Resources

People often ask me "How did you learn how to hack?" The answer: by reading. This page is a collection of the blog posts and other articles that I have accumulated over the years of my journey. Enjoy!

Pwn2Own is a contest where contestants compete for the master of pwn. The author decided to tackle the very hardened target VirtualBox.

While searching through the code, looking for interesting attack vectors, they noticed a memcpy on Generic Segmentation Offload (GSO) used in NAT emulation. After analyzes various code paths and using a SMT solvers, they discovered that they could control a fair amount of information from this memcpy. Good attack surface to start!

The specific code path, with a lot of control, was via paravirtualized networking. Paravirtualization has the guest install drivers that aware they are running in a virtual machine in order to work with the host to transfer data. One of these drivers is the virtio-net driver, which comes with the Linux sourc as a network adapter.

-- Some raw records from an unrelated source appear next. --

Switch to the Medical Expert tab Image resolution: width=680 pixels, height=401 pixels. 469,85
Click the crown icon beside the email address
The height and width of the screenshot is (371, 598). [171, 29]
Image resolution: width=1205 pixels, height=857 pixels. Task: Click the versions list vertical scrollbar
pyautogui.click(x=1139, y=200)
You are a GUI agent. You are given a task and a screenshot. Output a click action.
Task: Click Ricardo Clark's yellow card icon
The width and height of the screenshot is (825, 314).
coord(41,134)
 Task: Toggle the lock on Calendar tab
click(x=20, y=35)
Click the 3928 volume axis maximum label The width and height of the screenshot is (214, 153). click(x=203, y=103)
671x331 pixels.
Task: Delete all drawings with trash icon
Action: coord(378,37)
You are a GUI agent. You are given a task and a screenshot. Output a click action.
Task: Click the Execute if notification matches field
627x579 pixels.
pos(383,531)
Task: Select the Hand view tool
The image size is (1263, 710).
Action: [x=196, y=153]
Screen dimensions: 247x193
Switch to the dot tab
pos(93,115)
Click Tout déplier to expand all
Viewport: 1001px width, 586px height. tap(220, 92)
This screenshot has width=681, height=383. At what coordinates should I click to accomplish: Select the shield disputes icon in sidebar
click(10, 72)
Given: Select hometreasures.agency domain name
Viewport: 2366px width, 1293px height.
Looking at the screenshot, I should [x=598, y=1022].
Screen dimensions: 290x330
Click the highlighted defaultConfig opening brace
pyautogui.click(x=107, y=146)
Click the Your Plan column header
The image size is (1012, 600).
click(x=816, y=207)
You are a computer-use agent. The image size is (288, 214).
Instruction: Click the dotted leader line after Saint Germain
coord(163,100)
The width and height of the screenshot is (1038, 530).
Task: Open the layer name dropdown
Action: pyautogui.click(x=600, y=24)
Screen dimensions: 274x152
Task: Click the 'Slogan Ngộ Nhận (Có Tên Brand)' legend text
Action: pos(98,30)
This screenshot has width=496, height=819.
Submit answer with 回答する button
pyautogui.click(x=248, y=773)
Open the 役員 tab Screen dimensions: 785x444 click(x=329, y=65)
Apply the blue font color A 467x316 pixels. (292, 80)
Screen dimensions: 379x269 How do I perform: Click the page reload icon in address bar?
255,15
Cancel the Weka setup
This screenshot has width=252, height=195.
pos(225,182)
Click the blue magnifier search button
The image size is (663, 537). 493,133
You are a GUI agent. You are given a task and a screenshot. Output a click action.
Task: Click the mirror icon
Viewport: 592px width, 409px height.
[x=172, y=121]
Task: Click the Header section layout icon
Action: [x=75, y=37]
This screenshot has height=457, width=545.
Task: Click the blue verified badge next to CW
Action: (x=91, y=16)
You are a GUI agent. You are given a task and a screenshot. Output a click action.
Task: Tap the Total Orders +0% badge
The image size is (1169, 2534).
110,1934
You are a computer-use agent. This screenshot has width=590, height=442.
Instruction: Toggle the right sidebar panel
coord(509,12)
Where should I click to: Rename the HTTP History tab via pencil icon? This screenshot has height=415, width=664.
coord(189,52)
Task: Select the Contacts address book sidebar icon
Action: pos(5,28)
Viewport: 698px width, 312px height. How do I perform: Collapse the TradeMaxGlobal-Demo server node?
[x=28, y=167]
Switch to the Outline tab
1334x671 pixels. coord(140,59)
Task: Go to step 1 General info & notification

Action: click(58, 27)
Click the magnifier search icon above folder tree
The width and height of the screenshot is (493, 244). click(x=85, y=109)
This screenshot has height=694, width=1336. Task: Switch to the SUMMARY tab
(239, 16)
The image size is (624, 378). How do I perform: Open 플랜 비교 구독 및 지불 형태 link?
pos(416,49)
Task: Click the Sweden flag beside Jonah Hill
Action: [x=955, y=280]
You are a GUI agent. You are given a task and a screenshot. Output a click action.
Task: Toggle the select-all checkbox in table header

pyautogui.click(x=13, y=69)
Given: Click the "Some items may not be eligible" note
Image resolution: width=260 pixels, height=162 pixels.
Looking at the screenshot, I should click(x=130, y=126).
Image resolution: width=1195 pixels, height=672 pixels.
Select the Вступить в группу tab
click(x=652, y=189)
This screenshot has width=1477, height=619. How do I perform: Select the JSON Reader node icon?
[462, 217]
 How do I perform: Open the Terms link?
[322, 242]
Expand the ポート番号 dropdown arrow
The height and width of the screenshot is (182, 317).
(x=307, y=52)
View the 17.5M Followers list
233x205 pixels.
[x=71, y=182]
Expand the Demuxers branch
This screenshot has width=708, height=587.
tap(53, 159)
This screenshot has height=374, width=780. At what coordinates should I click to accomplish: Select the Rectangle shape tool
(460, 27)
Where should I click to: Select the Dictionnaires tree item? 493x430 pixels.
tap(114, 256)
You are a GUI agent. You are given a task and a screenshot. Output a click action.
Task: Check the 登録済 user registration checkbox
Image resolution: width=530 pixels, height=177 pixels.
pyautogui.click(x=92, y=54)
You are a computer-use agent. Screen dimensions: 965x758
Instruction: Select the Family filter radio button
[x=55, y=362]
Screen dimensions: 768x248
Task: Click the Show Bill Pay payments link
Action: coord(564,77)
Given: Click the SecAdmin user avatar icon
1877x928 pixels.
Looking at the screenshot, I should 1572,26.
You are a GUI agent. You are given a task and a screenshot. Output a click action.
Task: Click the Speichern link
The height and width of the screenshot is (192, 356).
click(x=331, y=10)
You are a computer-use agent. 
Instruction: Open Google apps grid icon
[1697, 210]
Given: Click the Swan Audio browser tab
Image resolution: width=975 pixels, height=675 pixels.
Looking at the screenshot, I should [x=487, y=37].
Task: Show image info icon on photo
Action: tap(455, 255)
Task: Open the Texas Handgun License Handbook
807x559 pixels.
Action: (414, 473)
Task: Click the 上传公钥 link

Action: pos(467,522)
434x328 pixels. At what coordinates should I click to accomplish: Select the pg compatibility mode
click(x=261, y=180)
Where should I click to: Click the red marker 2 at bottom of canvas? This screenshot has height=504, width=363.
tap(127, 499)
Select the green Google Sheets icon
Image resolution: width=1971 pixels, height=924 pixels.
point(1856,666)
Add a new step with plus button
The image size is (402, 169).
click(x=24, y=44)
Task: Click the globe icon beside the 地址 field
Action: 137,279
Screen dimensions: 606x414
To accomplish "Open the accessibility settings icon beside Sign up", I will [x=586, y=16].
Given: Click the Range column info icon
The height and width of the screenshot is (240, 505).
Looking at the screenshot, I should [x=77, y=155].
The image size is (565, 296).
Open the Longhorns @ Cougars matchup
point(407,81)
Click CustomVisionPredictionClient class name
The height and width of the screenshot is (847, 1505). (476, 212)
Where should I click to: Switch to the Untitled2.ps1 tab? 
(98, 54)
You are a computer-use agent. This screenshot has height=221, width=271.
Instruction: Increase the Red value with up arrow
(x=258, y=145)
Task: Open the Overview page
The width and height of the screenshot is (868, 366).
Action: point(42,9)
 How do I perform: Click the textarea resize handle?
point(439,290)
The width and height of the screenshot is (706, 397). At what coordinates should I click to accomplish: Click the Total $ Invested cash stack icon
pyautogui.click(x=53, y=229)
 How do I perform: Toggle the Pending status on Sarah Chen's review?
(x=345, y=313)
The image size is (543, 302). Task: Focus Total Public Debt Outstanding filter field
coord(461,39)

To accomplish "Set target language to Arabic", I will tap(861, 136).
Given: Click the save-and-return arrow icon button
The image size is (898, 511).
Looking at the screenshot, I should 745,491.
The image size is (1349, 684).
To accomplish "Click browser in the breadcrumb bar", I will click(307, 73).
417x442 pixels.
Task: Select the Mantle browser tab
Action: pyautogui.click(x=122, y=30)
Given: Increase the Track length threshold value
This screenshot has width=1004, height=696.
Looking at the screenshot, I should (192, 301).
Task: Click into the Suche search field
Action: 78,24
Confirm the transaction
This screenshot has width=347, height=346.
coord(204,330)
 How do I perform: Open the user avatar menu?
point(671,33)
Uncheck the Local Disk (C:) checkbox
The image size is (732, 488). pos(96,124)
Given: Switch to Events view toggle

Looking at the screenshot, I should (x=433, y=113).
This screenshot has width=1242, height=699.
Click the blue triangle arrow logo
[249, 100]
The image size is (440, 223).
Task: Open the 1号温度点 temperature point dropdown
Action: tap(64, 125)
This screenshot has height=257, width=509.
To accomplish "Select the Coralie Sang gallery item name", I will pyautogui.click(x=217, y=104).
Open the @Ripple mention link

Generic Segmentation Offload (GSO) is for putting the heavily lifting of checksums for network traffic or segmentation of Ethernet packets. GSO is implemented via VirtIO to speed up the process of generating this information.

When the NAT code receives the GSO frame, it gets the full Ethernet packet to pass to a library for TCP/IP emultation called Slirp. There is a buffer allocated for this packet, along with a size for the allocation. There is an Assertion if the size is too big. However, the assets are NOT compiled into release builds. Since the default size is the smallest bucket of sizes, this leads to problems.

An additional vulnerability occurs in the validation of the guest GSO parameters. Even though this validation exists, the same assertion bug as above exists. As a result, a heap overflow can occur.

In the CheckSum offload ecosystem a size parameter is blindly trusted without any validation. This bug leads to an integer underflow or an out of bounds read access. Checksumming too much data does not seem interesting at first glace; however, by doing this multiple times, this turns into a weirdly complicated out of bounds read vulnerability.

Sadly, no exploitation details were given. However, it is assumed that the vulnerabilities can be used to escape the virtual machine. To me, the most interseting part is that there are multiple types of asserts in the library. One of them is compiled into the system while the other is only in some builds, but NOT the production builds. This seems to be a common problem and is worth checking out in other places.